512e vs 4K sector confusion
Hi,
I've got a disk image that sits on top of an LVM logical volume
that is on top of an mdadm RAID-1 that is on top of a pair of:
Device Model: Samsung SSD 870 EVO 4TB
Sector Size: 512 bytes logical/physical
so let';s say that is at /dev/foo/disk_image (where /dev/foo is the
name of the LVM VG and disk_image is the LV)
So,
# fdisk -ul /dev/foo/disk_image
Disk /dev/foo/disk_image: 400 GiB, 429496729600 bytes, 838860800 sectors
Units: sectors of 1 * 512 = 512 bytes
Sector size (logical/physical): 512 bytes / 512 bytes
I/O size (minimum/optimal): 512 bytes / 512 bytes
Disklabel type: dos
Disk identifier: 0x14409245
Device Boot Start End Sectors Size Id Type
/dev/foo_disk_image 2048 838858751 838856704 400G 83 Linux
So it's a 400G disk image with an MBR and a single partition, right?

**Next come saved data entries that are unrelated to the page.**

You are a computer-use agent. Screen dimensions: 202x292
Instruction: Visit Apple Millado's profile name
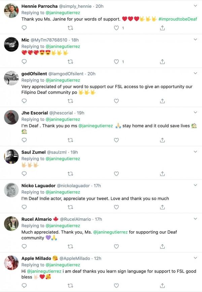tap(36, 258)
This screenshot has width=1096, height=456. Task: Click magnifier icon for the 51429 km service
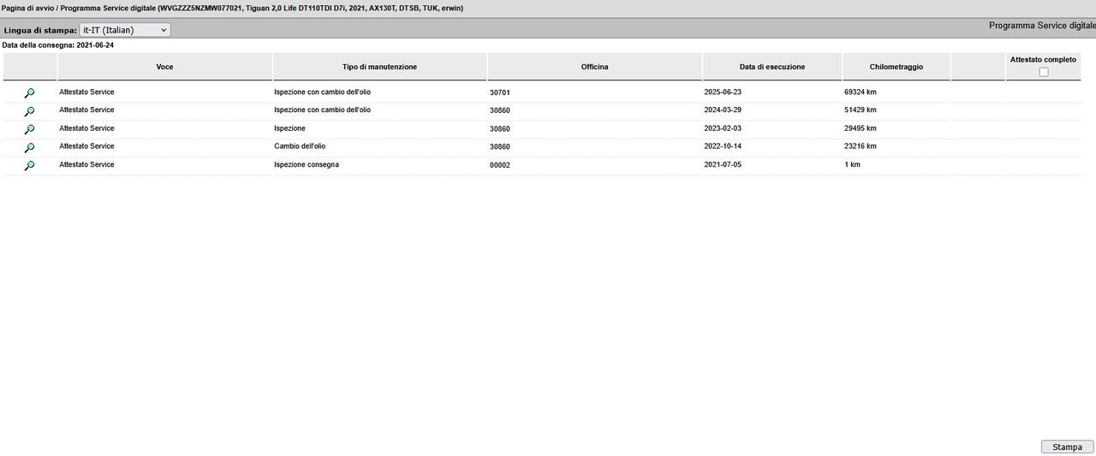point(29,111)
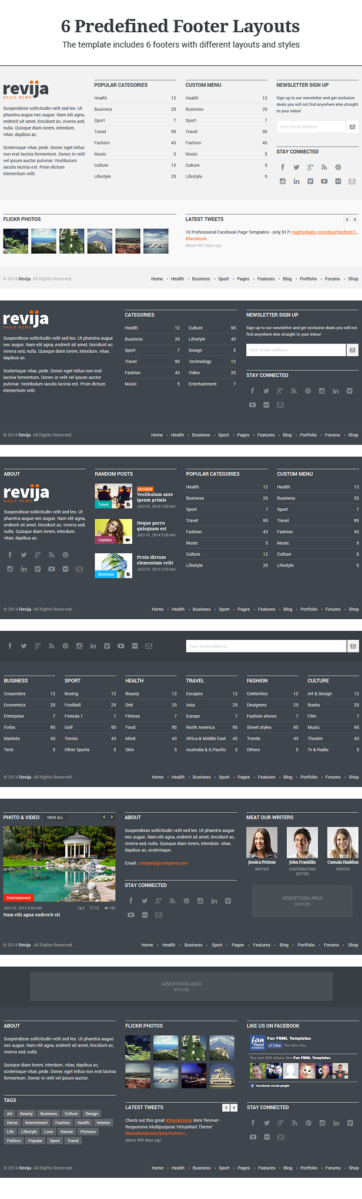This screenshot has width=362, height=1199.
Task: Click the heart icon showing 73 likes
Action: coord(91,908)
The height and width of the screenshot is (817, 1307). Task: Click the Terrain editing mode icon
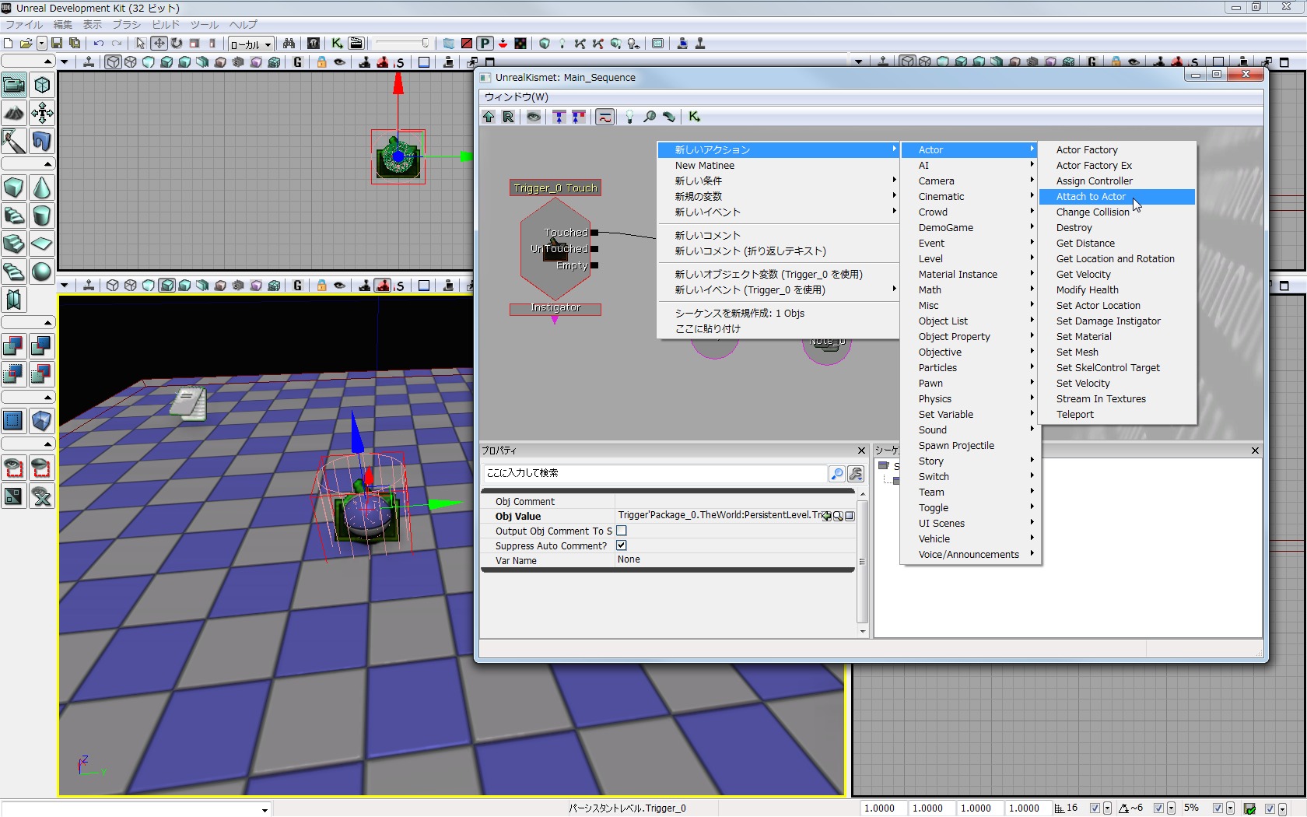coord(14,113)
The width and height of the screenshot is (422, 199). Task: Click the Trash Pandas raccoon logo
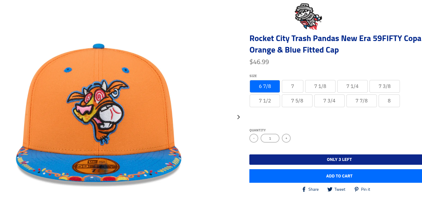coord(308,17)
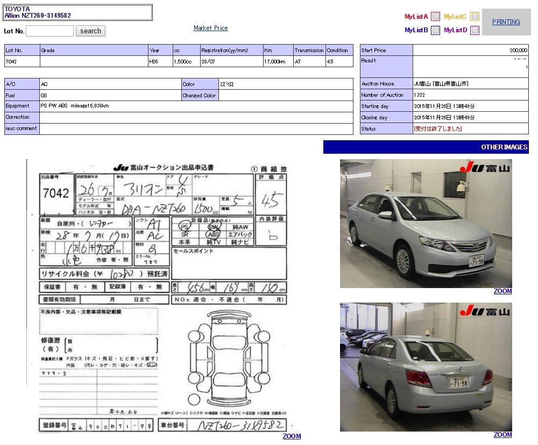Viewport: 538px width, 445px height.
Task: Click the red Status text
Action: click(x=437, y=129)
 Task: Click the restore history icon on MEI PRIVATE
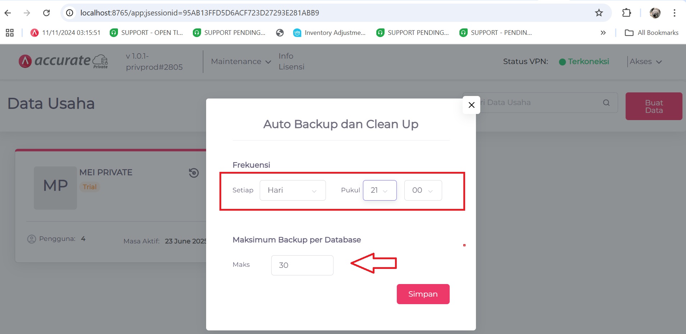coord(194,173)
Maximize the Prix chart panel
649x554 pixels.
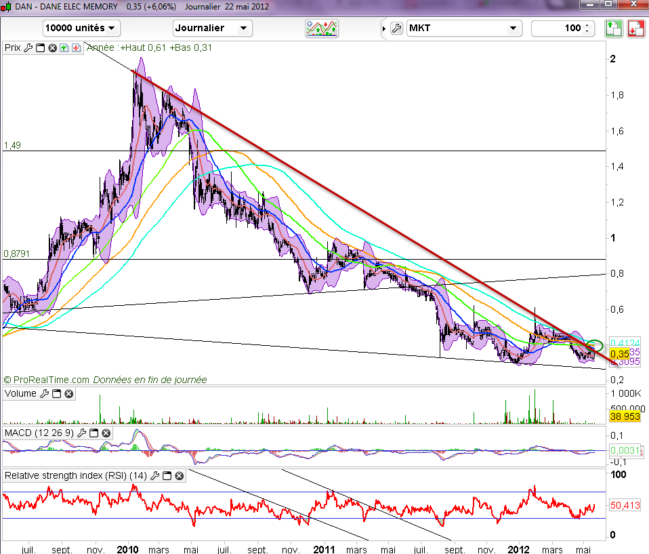click(x=40, y=48)
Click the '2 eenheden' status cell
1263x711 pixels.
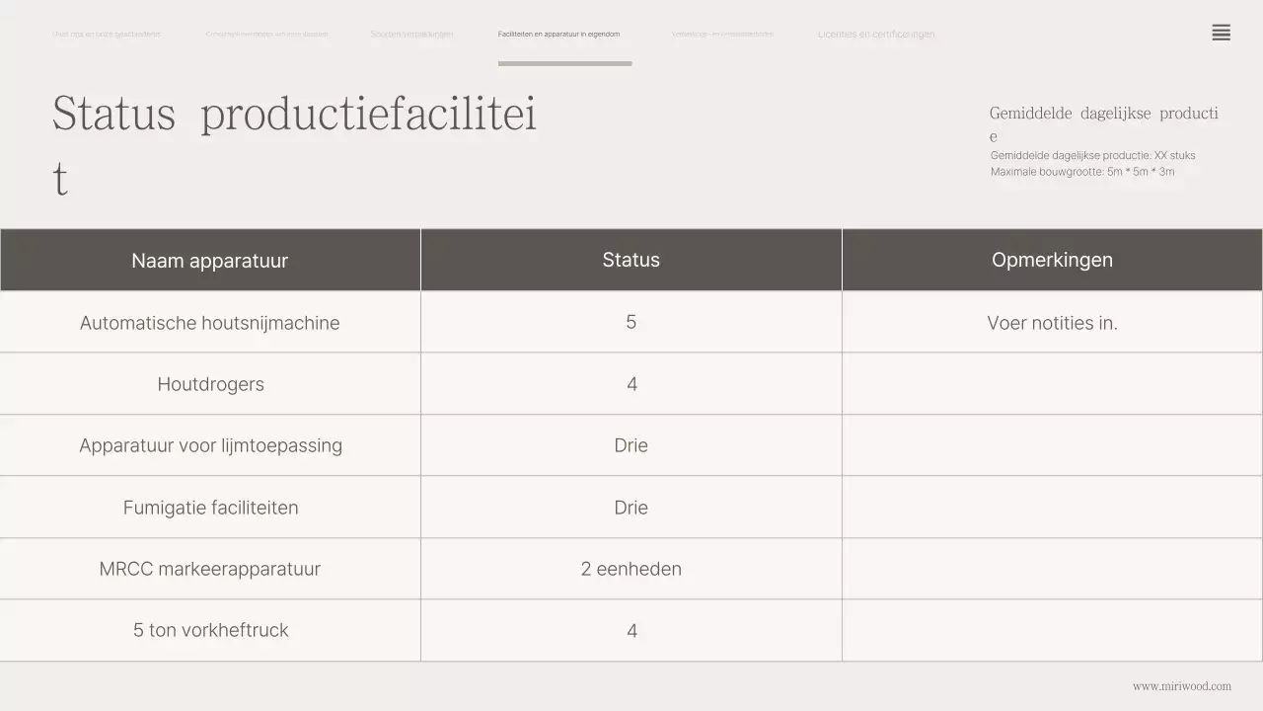click(632, 569)
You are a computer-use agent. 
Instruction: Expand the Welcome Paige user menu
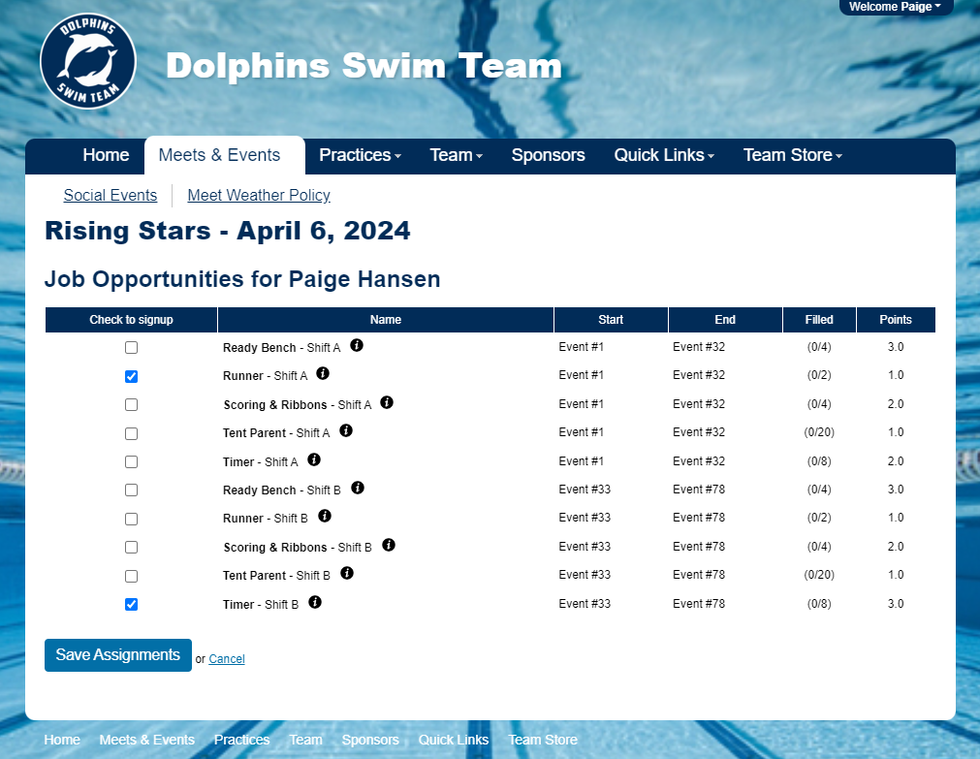coord(895,7)
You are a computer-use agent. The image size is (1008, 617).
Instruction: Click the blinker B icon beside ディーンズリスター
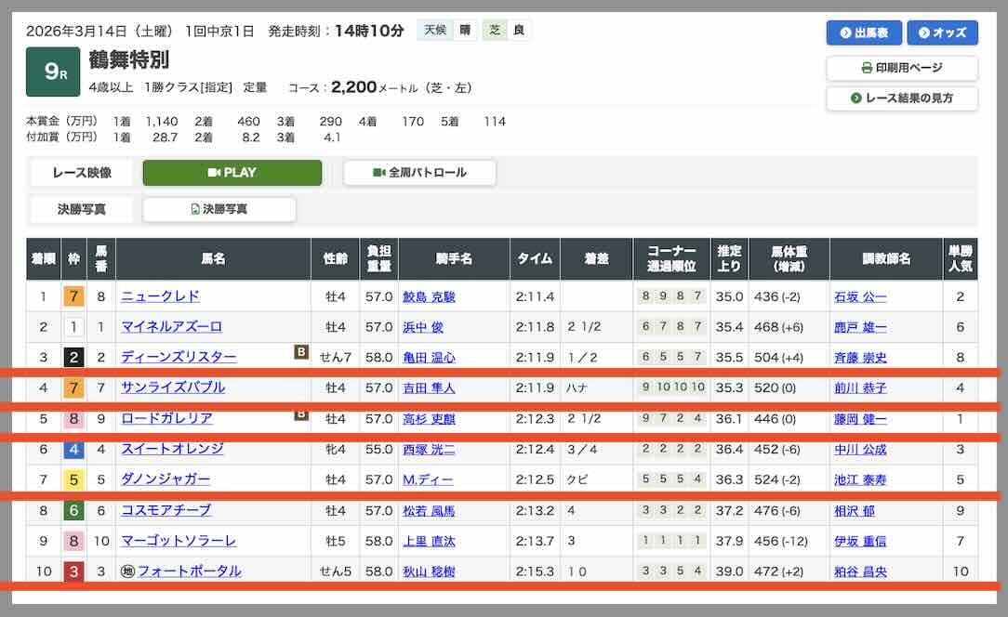(x=301, y=351)
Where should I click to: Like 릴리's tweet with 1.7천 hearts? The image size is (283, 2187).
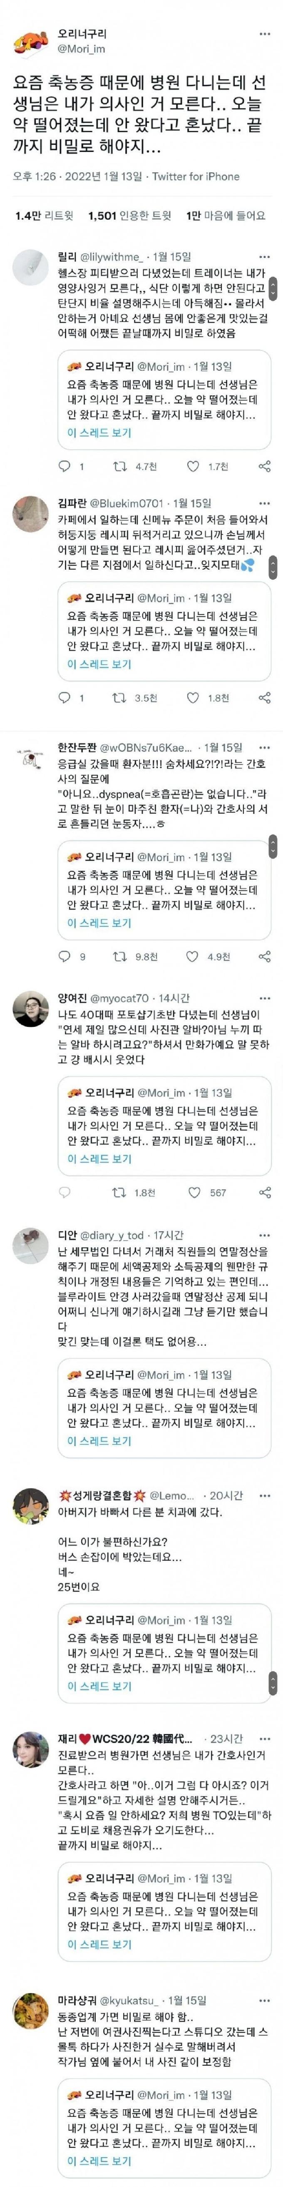(193, 466)
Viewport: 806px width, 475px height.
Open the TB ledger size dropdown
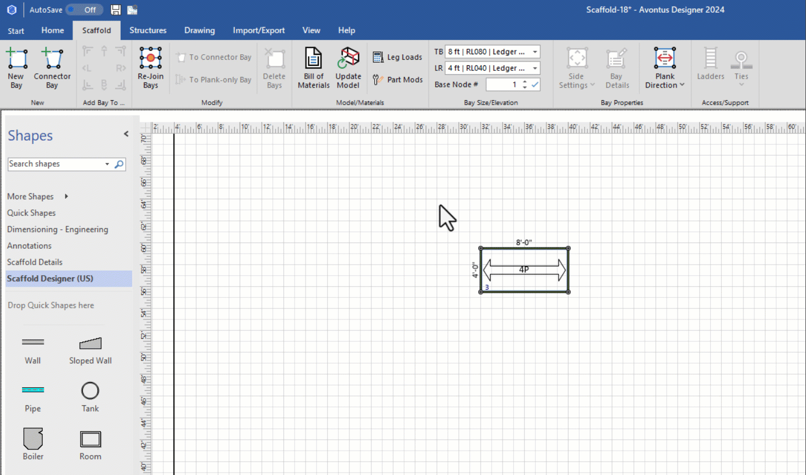535,52
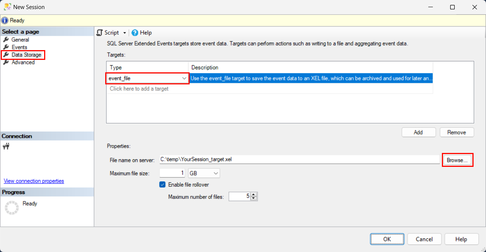Click the Remove target button
486x252 pixels.
pos(456,132)
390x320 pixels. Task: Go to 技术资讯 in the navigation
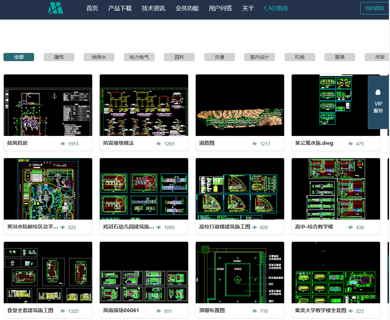tap(153, 8)
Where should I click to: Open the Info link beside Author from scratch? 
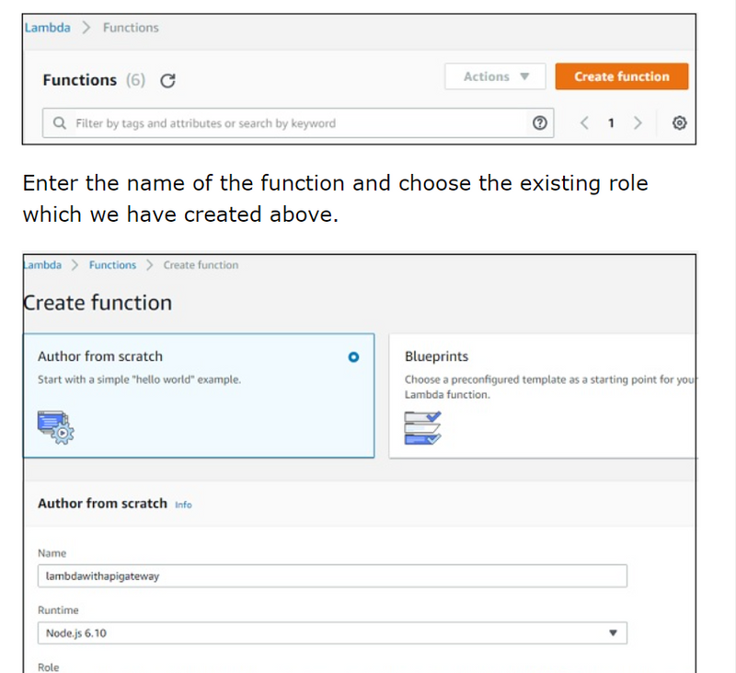tap(183, 505)
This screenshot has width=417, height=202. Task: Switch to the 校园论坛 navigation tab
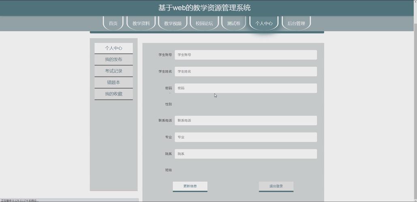(204, 23)

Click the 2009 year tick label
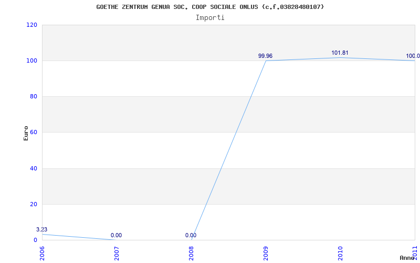click(266, 254)
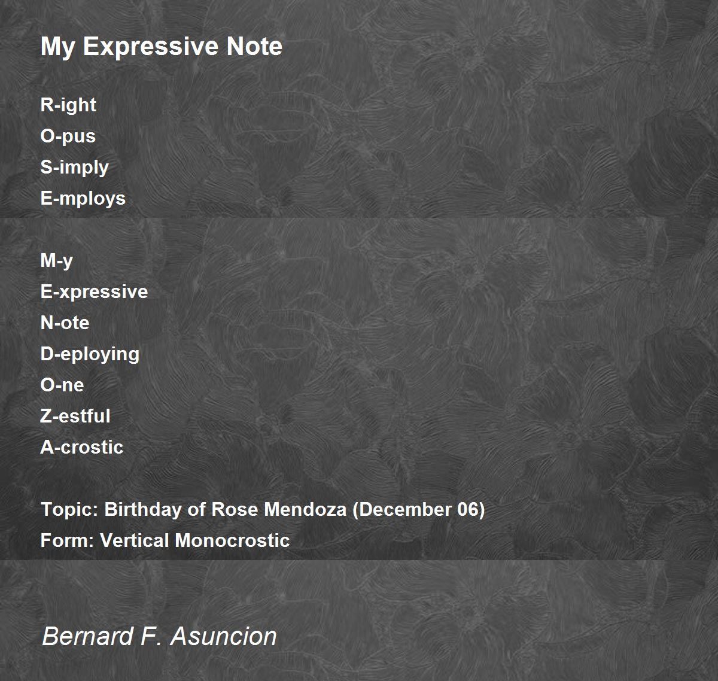
Task: Click the Form: Vertical Monocrostic line
Action: click(165, 540)
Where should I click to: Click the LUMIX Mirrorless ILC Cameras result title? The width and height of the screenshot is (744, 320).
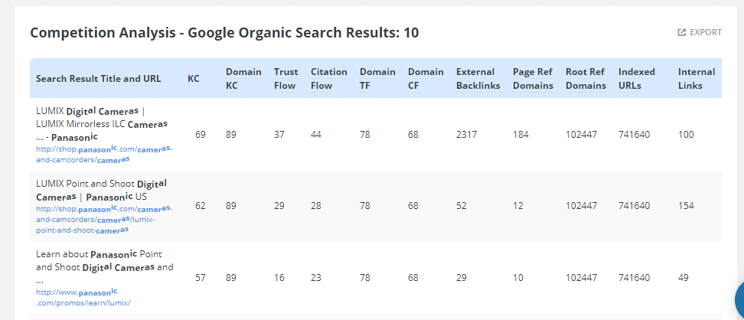pyautogui.click(x=102, y=122)
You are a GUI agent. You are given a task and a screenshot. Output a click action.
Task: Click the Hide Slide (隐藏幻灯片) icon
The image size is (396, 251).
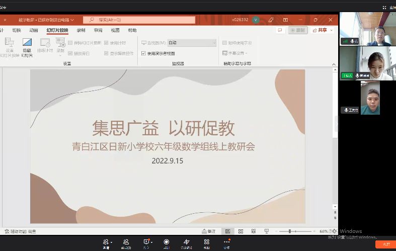click(x=27, y=43)
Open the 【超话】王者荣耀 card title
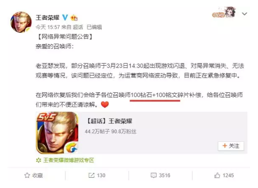The height and width of the screenshot is (188, 258). pos(109,121)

Now, I dd that disk image across the network to another machine
which has a similar setup, except here the "foo" volume group is on
a pair of
Device Model: HGST HUS726T6TALN6L4
Sector Size: 4096 bytes logical/physical
Now, after the disk_image has arrived, it looks very odd. fdisk
thinks it is 8 times bigger than it really is, and thinks it has 4K
sectors. I can't use "kpartx" to get at the partition inside it, and
fsck.ext4 doesn't like its first partition at all.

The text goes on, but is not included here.